=== YOUR INSTRUCTIONS ===
All entries below are to be retyped in full, precisely as they appear.

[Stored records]
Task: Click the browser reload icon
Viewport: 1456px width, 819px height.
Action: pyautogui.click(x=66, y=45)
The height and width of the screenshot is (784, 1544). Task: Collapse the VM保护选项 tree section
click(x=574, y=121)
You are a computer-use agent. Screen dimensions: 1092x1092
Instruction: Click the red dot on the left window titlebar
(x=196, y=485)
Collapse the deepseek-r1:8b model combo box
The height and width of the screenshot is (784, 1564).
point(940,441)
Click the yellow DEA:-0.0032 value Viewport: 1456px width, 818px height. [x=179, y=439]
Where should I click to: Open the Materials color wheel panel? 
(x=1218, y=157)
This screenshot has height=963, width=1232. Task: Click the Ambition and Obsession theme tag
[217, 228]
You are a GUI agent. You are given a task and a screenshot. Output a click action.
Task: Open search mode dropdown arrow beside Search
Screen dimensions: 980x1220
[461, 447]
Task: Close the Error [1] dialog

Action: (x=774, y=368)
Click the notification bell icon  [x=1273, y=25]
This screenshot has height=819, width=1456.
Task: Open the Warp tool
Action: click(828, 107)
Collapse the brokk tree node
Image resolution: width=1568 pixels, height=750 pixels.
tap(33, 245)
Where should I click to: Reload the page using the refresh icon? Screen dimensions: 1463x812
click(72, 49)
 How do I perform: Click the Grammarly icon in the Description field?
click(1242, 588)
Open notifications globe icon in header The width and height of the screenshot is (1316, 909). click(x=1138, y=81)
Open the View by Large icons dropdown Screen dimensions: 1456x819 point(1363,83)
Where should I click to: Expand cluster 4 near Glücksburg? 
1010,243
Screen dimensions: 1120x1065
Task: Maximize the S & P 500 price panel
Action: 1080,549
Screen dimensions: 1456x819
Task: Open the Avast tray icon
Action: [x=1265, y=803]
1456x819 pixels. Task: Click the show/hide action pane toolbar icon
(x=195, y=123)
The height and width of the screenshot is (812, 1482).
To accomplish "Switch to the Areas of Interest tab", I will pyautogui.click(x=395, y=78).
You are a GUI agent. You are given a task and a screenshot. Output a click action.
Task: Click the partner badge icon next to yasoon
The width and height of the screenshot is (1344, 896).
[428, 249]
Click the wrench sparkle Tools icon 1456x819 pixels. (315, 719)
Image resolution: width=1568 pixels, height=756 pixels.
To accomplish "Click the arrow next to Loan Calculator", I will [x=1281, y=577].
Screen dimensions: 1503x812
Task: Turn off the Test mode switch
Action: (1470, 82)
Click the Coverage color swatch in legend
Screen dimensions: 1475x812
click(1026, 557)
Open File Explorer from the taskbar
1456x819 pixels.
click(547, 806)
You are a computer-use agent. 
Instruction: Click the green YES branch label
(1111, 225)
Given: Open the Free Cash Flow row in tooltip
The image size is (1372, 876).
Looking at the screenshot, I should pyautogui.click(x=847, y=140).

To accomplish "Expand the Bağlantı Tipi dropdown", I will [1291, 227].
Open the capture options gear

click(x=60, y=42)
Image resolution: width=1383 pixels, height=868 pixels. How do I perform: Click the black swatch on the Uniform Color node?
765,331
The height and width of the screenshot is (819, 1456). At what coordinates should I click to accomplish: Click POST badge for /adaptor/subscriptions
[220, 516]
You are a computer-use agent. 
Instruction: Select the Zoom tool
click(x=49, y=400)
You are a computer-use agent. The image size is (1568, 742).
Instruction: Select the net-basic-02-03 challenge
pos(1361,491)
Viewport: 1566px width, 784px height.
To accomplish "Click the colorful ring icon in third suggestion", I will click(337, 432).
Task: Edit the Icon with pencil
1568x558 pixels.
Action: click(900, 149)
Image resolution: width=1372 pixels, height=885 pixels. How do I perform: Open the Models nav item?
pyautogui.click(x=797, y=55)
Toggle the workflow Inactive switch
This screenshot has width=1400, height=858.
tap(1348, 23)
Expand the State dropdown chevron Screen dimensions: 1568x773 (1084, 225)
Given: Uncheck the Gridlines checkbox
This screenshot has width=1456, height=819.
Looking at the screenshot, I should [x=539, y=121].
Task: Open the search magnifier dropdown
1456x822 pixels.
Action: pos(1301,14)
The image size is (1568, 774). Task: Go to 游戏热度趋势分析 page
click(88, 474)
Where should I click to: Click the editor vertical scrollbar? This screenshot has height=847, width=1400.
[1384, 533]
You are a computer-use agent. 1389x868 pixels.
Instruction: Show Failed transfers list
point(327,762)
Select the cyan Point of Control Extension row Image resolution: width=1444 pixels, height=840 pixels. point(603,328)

=== SOLUTION ===
Task: Click the browser reload icon
Viewport: 1456px width, 819px height.
Action: pyautogui.click(x=66, y=45)
The height and width of the screenshot is (784, 1544). Task: Collapse the VM保护选项 tree section
click(x=574, y=121)
You are a computer-use agent. Screen dimensions: 1092x1092
Instruction: Click the red dot on the left window titlebar
(x=196, y=485)
Collapse the deepseek-r1:8b model combo box
The height and width of the screenshot is (784, 1564).
point(940,441)
Click the yellow DEA:-0.0032 value Viewport: 1456px width, 818px height. [x=179, y=439]
Where should I click to: Open the Materials color wheel panel? 
(x=1218, y=157)
This screenshot has height=963, width=1232. Task: Click the Ambition and Obsession theme tag
[217, 228]
You are a GUI agent. You are given a task and a screenshot. Output a click action.
Task: Open search mode dropdown arrow beside Search
Screen dimensions: 980x1220
[461, 447]
Task: Close the Error [1] dialog

Action: (x=774, y=368)
Click the notification bell icon  [x=1273, y=25]
This screenshot has height=819, width=1456.
Task: Open the Warp tool
Action: click(828, 107)
Collapse the brokk tree node
Image resolution: width=1568 pixels, height=750 pixels.
tap(33, 245)
Where should I click to: Reload the page using the refresh icon? Screen dimensions: 1463x812
click(72, 49)
 How do I perform: Click the Grammarly icon in the Description field?
click(1242, 588)
Open notifications globe icon in header The width and height of the screenshot is (1316, 909). click(x=1138, y=81)
Open the View by Large icons dropdown Screen dimensions: 1456x819 point(1363,83)
Where should I click to: Expand cluster 4 near Glücksburg? 
1010,243
Screen dimensions: 1120x1065
Task: Maximize the S & P 500 price panel
Action: 1080,549
Screen dimensions: 1456x819
Task: Open the Avast tray icon
Action: [x=1265, y=803]
1456x819 pixels. Task: Click the show/hide action pane toolbar icon
(x=195, y=123)
The height and width of the screenshot is (812, 1482).
To accomplish "Switch to the Areas of Interest tab", I will pyautogui.click(x=395, y=78).
You are a GUI agent. You are given a task and a screenshot. Output a click action.
Task: Click the partner badge icon next to yasoon
The width and height of the screenshot is (1344, 896).
[428, 249]
Click the wrench sparkle Tools icon 1456x819 pixels. (315, 719)
Image resolution: width=1568 pixels, height=756 pixels.
To accomplish "Click the arrow next to Loan Calculator", I will [x=1281, y=577].
Screen dimensions: 1503x812
Task: Turn off the Test mode switch
Action: (1470, 82)
Click the Coverage color swatch in legend
Screen dimensions: 1475x812
click(1026, 557)
Open File Explorer from the taskbar
1456x819 pixels.
click(547, 806)
You are a computer-use agent. 
Instruction: Click the green YES branch label
(1111, 225)
Given: Open the Free Cash Flow row in tooltip
The image size is (1372, 876).
Looking at the screenshot, I should pyautogui.click(x=847, y=140).

To accomplish "Expand the Bağlantı Tipi dropdown", I will [1291, 227].
Open the capture options gear

click(x=60, y=42)
Image resolution: width=1383 pixels, height=868 pixels. How do I perform: Click the black swatch on the Uniform Color node?
765,331
The height and width of the screenshot is (819, 1456). At what coordinates should I click to accomplish: Click POST badge for /adaptor/subscriptions
[220, 516]
You are a computer-use agent. 
Instruction: Select the Zoom tool
click(x=49, y=400)
You are a computer-use agent. The image size is (1568, 742).
Instruction: Select the net-basic-02-03 challenge
pos(1361,491)
Viewport: 1566px width, 784px height.
To accomplish "Click the colorful ring icon in third suggestion", I will click(337, 432).
Task: Edit the Icon with pencil
1568x558 pixels.
Action: click(900, 149)
Image resolution: width=1372 pixels, height=885 pixels. How do I perform: Open the Models nav item?
pyautogui.click(x=797, y=55)
Toggle the workflow Inactive switch
This screenshot has width=1400, height=858.
tap(1348, 23)
Expand the State dropdown chevron Screen dimensions: 1568x773 (1084, 225)
Given: Uncheck the Gridlines checkbox
This screenshot has width=1456, height=819.
Looking at the screenshot, I should [x=539, y=121].
Task: Open the search magnifier dropdown
1456x822 pixels.
Action: pos(1301,14)
The image size is (1568, 774). Task: Go to 游戏热度趋势分析 page
click(88, 474)
Where should I click to: Click the editor vertical scrollbar? This screenshot has height=847, width=1400.
[1384, 533]
You are a computer-use agent. 1389x868 pixels.
Instruction: Show Failed transfers list
point(327,762)
Select the cyan Point of Control Extension row Image resolution: width=1444 pixels, height=840 pixels. point(603,328)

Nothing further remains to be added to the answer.